Brittle But Brave
By Claire Buede
"I don't know where this idea that you have to be this kind of strong, unbreakable woman came from. Vulnerable is good." My mom whispered these words to me over the phone at 2am a few weeks ago. See, my mom is the kind of lady who always has a shoulder for you to cry on, but once you finish crying, she's going to tell you like it is. She's like the Aquinas book to my angsty Miranda Lambert ballad.
But this night was a little different.
It had been a craptastic month - a new frustrating roadblock cropping up after each disappointing turn in the highway of life lately. Mom wasn't afraid to not have all the answers, and she wasn't about to let me think I needed to have them all either.
My inclination is to never write about a struggle until it's over, until I've sufficiently processed it, and until I've gained some great enlightening wisdom from it. I guess you should also know I'm prone to instagramming my life like pretty sunsets and positive quotes instead of my actual reality - which looks more like a family-sized box of poptarts that I consumed in the span of one night.
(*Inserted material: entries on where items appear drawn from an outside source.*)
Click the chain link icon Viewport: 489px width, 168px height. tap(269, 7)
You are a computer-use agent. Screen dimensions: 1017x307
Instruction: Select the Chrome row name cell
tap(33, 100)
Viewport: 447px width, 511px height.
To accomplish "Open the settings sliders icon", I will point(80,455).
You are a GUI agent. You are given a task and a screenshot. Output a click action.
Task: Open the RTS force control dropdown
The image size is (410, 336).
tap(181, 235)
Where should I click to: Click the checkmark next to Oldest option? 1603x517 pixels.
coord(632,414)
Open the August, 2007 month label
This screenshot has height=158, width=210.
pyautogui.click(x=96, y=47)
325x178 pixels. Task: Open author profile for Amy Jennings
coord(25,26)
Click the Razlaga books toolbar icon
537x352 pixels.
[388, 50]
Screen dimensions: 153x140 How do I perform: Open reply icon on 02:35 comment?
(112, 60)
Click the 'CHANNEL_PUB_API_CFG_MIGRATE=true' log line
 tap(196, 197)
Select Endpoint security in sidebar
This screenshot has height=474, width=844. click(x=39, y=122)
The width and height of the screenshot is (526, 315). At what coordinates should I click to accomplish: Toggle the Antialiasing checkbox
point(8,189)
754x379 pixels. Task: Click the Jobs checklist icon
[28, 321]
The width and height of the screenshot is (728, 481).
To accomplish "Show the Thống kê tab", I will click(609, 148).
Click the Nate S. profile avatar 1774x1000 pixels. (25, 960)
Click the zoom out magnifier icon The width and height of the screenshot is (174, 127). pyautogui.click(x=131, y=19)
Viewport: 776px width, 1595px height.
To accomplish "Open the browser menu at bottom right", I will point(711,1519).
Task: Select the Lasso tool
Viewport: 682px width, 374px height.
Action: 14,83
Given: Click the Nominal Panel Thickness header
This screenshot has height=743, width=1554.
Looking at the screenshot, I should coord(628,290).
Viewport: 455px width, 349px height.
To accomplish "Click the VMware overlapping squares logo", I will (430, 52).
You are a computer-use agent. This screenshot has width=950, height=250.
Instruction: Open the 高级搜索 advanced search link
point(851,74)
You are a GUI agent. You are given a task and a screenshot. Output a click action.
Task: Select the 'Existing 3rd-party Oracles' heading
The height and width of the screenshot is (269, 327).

I'm forever a hopelessly-hopeful optimist - I want to find the good in every person, place, thing, and situations. So I've been relentlessly disecting the last month, trying to find the silver lining I may have overlooked or the great lesson in all of this. As I reflected, I could only understand one thing - that it's perfectly okay to be broken.
Sometimes, there's no silver lining. No great lesson. Sometimes you develop crazy health problems out of nowhere, and people you thought would always be around just to die, and boys break your heart on Monday mornings, and you watch people you love suffer more than you can describe. Sometimes crazy, unexpected, tragic, frustrating, hopeless things happen - things that shatter everything you thought you knew about life and love. And sometimes it seems like there's no point to all of it beyond the Häagen-Dazs and Doritos. But deep, deep down, I know there is a point. There are many "points" and purposes and plans beyond everything I see and feel and experience right now. The mistake I made was thinking that I needed someone to fix it.
You know, I think the best kind of friends aren't the ones that try to solve our problems. They're the ones that are willing to sit with us in the mess, the disaster, the dust that was left behind all the things that broke our hearts. They're the ones that are willing to look us in the tear-stained face and say, "I don't know what the heck it is, but I know there's more than this."
If we believe that Jesus is the best friend out there, I'm pretty sure He's a friend like this. Except, He knows what's beyond it all, and He knows what will bring us the peace and contentment that we're crying out for. I'm starting to realize that "thing" that He knows will make us happy, isn't a pain-free life, or a husband, or a child, or even being loved by people in return, but only Him. Just His love.
A priest friend of mine told me recently, "It is never foolish to love, even if the other person doesn't love back. If that were true, Christ would be a fool." So friends, I've realized only one thing this summer - that Christ is actually with us. He's seen everything we ever have been, and ever will go through, and experienced it Himself. He's actually on our side, and He's totally okay with our mess. In fact, that's what He loves most about us. It's the holes in our heart that make us more and more like Him - the glorified One with open wounds.